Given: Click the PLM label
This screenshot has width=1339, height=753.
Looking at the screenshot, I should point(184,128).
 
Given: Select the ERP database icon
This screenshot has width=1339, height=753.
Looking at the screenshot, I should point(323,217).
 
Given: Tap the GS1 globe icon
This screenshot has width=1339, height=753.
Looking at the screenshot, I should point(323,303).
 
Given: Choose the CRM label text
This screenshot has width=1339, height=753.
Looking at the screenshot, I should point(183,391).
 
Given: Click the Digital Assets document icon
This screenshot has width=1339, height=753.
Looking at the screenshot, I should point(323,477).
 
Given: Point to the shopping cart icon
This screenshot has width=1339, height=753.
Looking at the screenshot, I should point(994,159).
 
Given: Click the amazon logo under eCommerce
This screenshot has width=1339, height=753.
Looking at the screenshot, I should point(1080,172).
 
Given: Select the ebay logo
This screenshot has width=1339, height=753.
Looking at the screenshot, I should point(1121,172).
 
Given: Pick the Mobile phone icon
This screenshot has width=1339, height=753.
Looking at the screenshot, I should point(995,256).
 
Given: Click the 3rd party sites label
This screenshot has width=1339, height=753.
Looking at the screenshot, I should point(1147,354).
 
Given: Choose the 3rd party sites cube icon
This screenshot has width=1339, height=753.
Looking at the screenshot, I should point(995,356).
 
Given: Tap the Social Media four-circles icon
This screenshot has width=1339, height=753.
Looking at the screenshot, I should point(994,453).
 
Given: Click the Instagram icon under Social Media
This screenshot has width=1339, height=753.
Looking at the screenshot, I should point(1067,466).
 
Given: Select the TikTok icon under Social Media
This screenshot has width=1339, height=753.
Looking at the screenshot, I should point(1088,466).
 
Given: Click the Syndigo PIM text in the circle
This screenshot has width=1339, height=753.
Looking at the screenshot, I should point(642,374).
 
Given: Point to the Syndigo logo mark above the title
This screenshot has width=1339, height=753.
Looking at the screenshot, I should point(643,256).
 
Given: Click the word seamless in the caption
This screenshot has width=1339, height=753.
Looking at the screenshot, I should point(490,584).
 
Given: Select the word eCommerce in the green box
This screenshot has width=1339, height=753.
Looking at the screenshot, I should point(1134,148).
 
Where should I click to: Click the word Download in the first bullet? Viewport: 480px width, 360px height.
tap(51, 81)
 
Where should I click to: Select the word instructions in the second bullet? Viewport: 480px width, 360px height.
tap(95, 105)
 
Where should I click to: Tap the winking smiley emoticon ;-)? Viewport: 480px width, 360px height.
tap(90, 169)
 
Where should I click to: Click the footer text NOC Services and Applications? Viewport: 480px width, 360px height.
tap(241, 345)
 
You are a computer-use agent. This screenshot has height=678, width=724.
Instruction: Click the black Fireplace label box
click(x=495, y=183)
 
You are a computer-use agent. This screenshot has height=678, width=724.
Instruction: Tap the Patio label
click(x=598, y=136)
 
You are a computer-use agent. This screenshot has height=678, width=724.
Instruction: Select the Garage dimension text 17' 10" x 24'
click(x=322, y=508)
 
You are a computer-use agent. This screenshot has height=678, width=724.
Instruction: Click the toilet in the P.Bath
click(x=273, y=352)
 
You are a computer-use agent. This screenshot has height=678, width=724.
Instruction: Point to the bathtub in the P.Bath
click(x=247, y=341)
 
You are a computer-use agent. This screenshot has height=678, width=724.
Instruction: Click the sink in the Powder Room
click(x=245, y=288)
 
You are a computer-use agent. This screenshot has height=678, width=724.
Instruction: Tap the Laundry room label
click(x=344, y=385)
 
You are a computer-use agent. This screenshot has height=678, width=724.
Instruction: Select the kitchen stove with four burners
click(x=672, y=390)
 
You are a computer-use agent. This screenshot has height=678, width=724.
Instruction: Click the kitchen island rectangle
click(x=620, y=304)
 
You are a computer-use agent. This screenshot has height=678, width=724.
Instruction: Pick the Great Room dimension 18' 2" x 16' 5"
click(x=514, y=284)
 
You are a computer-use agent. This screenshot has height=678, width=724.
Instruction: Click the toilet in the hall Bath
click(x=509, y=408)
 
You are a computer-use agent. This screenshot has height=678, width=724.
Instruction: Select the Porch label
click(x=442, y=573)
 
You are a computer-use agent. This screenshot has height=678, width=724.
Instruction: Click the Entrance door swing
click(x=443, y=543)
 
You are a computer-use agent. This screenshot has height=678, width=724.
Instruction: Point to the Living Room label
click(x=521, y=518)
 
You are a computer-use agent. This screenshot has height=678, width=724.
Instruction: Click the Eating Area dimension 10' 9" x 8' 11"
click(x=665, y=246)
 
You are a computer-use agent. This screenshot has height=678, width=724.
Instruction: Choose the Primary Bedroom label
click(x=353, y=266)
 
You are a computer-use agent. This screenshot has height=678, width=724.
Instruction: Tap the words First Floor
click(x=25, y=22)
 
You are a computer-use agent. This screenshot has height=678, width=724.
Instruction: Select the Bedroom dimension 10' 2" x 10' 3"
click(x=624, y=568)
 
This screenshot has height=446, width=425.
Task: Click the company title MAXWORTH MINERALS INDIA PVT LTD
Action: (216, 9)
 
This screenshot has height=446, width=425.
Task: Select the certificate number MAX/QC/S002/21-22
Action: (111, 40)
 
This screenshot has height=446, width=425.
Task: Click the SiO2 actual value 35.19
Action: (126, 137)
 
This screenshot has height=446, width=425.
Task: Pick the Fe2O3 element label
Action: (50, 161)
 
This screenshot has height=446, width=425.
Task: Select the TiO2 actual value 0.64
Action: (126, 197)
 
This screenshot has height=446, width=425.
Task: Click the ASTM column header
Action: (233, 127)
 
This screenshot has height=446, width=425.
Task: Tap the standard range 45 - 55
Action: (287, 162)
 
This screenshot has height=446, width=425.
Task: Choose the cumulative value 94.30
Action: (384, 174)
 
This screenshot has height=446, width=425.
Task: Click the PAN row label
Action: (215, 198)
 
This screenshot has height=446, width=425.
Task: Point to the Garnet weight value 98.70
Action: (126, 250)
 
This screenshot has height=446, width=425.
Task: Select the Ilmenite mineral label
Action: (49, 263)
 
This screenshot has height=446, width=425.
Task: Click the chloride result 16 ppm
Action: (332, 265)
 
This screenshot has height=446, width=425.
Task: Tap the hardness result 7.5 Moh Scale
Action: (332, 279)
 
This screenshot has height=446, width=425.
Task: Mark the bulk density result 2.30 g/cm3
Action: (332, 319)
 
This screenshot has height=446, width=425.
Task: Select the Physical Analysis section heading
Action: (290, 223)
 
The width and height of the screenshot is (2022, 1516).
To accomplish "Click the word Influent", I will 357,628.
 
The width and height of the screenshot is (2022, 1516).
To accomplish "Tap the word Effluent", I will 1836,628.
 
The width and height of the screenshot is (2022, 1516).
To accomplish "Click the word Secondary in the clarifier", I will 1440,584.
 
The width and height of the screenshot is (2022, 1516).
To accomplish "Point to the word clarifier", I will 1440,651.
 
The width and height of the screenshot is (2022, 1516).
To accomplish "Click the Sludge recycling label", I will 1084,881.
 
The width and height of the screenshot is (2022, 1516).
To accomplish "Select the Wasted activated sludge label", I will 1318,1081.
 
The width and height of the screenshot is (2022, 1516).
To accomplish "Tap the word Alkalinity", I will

*JOB*: Extract every line of the records above and reproduce each one verbatim, in its original order.

*EXPECTED ANSWER*:
Given: Click the PLM label
This screenshot has width=1339, height=753.
Looking at the screenshot, I should point(184,128).
 
Given: Select the ERP database icon
This screenshot has width=1339, height=753.
Looking at the screenshot, I should point(323,217).
 
Given: Tap the GS1 globe icon
This screenshot has width=1339, height=753.
Looking at the screenshot, I should point(323,303).
 
Given: Choose the CRM label text
This screenshot has width=1339, height=753.
Looking at the screenshot, I should point(183,391).
 
Given: Click the Digital Assets document icon
This screenshot has width=1339, height=753.
Looking at the screenshot, I should point(323,477).
 
Given: Point to the shopping cart icon
This screenshot has width=1339, height=753.
Looking at the screenshot, I should point(994,159).
 
Given: Click the amazon logo under eCommerce
This screenshot has width=1339, height=753.
Looking at the screenshot, I should point(1080,172).
 
Given: Select the ebay logo
This screenshot has width=1339, height=753.
Looking at the screenshot, I should point(1121,172).
 
Given: Pick the Mobile phone icon
This screenshot has width=1339, height=753.
Looking at the screenshot, I should point(995,256).
 
Given: Click the 3rd party sites label
This screenshot has width=1339, height=753.
Looking at the screenshot, I should point(1147,354).
 
Given: Choose the 3rd party sites cube icon
This screenshot has width=1339, height=753.
Looking at the screenshot, I should point(995,356).
 
Given: Tap the Social Media four-circles icon
This screenshot has width=1339, height=753.
Looking at the screenshot, I should point(994,453).
 
Given: Click the Instagram icon under Social Media
This screenshot has width=1339, height=753.
Looking at the screenshot, I should point(1067,466).
 
Given: Select the TikTok icon under Social Media
This screenshot has width=1339, height=753.
Looking at the screenshot, I should point(1088,466).
 
Given: Click the Syndigo PIM text in the circle
This screenshot has width=1339, height=753.
Looking at the screenshot, I should point(642,374).
 
Given: Point to the Syndigo logo mark above the title
This screenshot has width=1339, height=753.
Looking at the screenshot, I should point(643,256).
 
Given: Click the word seamless in the caption
This screenshot has width=1339, height=753.
Looking at the screenshot, I should point(490,584).
 
Given: Select the word eCommerce in the green box
This screenshot has width=1339, height=753.
Looking at the screenshot, I should point(1134,148).
 
Where should I click to: Click the word Download in the first bullet? Viewport: 480px width, 360px height.
tap(51, 81)
 
Where should I click to: Select the word instructions in the second bullet? Viewport: 480px width, 360px height.
tap(95, 105)
 
Where should I click to: Tap the winking smiley emoticon ;-)? Viewport: 480px width, 360px height.
tap(90, 169)
 
Where should I click to: Click the footer text NOC Services and Applications? Viewport: 480px width, 360px height.
tap(241, 345)
 
You are a computer-use agent. This screenshot has height=678, width=724.
Instruction: Click the black Fireplace label box
click(x=495, y=183)
 
You are a computer-use agent. This screenshot has height=678, width=724.
Instruction: Tap the Patio label
click(x=598, y=136)
 
You are a computer-use agent. This screenshot has height=678, width=724.
Instruction: Select the Garage dimension text 17' 10" x 24'
click(x=322, y=508)
 
You are a computer-use agent. This screenshot has height=678, width=724.
Instruction: Click the toilet in the P.Bath
click(x=273, y=352)
 
You are a computer-use agent. This screenshot has height=678, width=724.
Instruction: Point to the bathtub in the P.Bath
click(x=247, y=341)
 
You are a computer-use agent. This screenshot has height=678, width=724.
Instruction: Click the sink in the Powder Room
click(x=245, y=288)
 
You are a computer-use agent. This screenshot has height=678, width=724.
Instruction: Tap the Laundry room label
click(x=344, y=385)
 
You are a computer-use agent. This screenshot has height=678, width=724.
Instruction: Select the kitchen stove with four burners
click(x=672, y=390)
 
You are a computer-use agent. This screenshot has height=678, width=724.
Instruction: Click the kitchen island rectangle
click(x=620, y=304)
 
You are a computer-use agent. This screenshot has height=678, width=724.
Instruction: Pick the Great Room dimension 18' 2" x 16' 5"
click(x=514, y=284)
 
You are a computer-use agent. This screenshot has height=678, width=724.
Instruction: Click the toilet in the hall Bath
click(x=509, y=408)
 
You are a computer-use agent. This screenshot has height=678, width=724.
Instruction: Select the Porch label
click(x=442, y=573)
 
You are a computer-use agent. This screenshot has height=678, width=724.
Instruction: Click the Entrance door swing
click(x=443, y=543)
 
You are a computer-use agent. This screenshot has height=678, width=724.
Instruction: Point to the Living Room label
click(x=521, y=518)
 
You are a computer-use agent. This screenshot has height=678, width=724.
Instruction: Click the Eating Area dimension 10' 9" x 8' 11"
click(x=665, y=246)
 
You are a computer-use agent. This screenshot has height=678, width=724.
Instruction: Choose the Primary Bedroom label
click(x=353, y=266)
 
You are a computer-use agent. This screenshot has height=678, width=724.
Instruction: Tap the words First Floor
click(x=25, y=22)
 
You are a computer-use agent. This screenshot has height=678, width=724.
Instruction: Select the Bedroom dimension 10' 2" x 10' 3"
click(x=624, y=568)
 
This screenshot has height=446, width=425.
Task: Click the company title MAXWORTH MINERALS INDIA PVT LTD
Action: (216, 9)
 
This screenshot has height=446, width=425.
Task: Select the certificate number MAX/QC/S002/21-22
Action: (111, 40)
 
This screenshot has height=446, width=425.
Task: Click the SiO2 actual value 35.19
Action: (126, 137)
 
This screenshot has height=446, width=425.
Task: Pick the Fe2O3 element label
Action: (50, 161)
 
This screenshot has height=446, width=425.
Task: Select the TiO2 actual value 0.64
Action: (126, 197)
 
This screenshot has height=446, width=425.
Task: Click the ASTM column header
Action: (233, 127)
 
This screenshot has height=446, width=425.
Task: Tap the standard range 45 - 55
Action: (287, 162)
 
This screenshot has height=446, width=425.
Task: Choose the cumulative value 94.30
Action: (384, 174)
 
This screenshot has height=446, width=425.
Task: Click the PAN row label
Action: (215, 198)
 
This screenshot has height=446, width=425.
Task: Point to the Garnet weight value 98.70
Action: (126, 250)
 
This screenshot has height=446, width=425.
Task: Select the Ilmenite mineral label
Action: (49, 263)
 
This screenshot has height=446, width=425.
Task: Click the chloride result 16 ppm
Action: (332, 265)
 
This screenshot has height=446, width=425.
Task: Tap the hardness result 7.5 Moh Scale
Action: (332, 279)
 
This screenshot has height=446, width=425.
Task: Mark the bulk density result 2.30 g/cm3
Action: (332, 319)
 
This screenshot has height=446, width=425.
Task: Select the Physical Analysis section heading
Action: (290, 223)
 
The width and height of the screenshot is (2022, 1516).
To accomplish "Click the word Influent", I will 357,628.
 
The width and height of the screenshot is (2022, 1516).
To accomplish "Tap the word Effluent", I will 1836,628.
 
The width and height of the screenshot is (2022, 1516).
To accomplish "Click the word Secondary in the clarifier", I will 1440,584.
 
The width and height of the screenshot is (2022, 1516).
To accomplish "Point to the word clarifier", I will 1440,651.
 
The width and height of the screenshot is (2022, 1516).
To accomplish "Click the Sludge recycling label", I will 1084,881.
 
The width and height of the screenshot is (2022, 1516).
To accomplish "Select the Wasted activated sludge label", I will 1318,1081.
 
The width and height of the screenshot is (2022, 1516).
To accomplish "Tap the word Alkalinity", I will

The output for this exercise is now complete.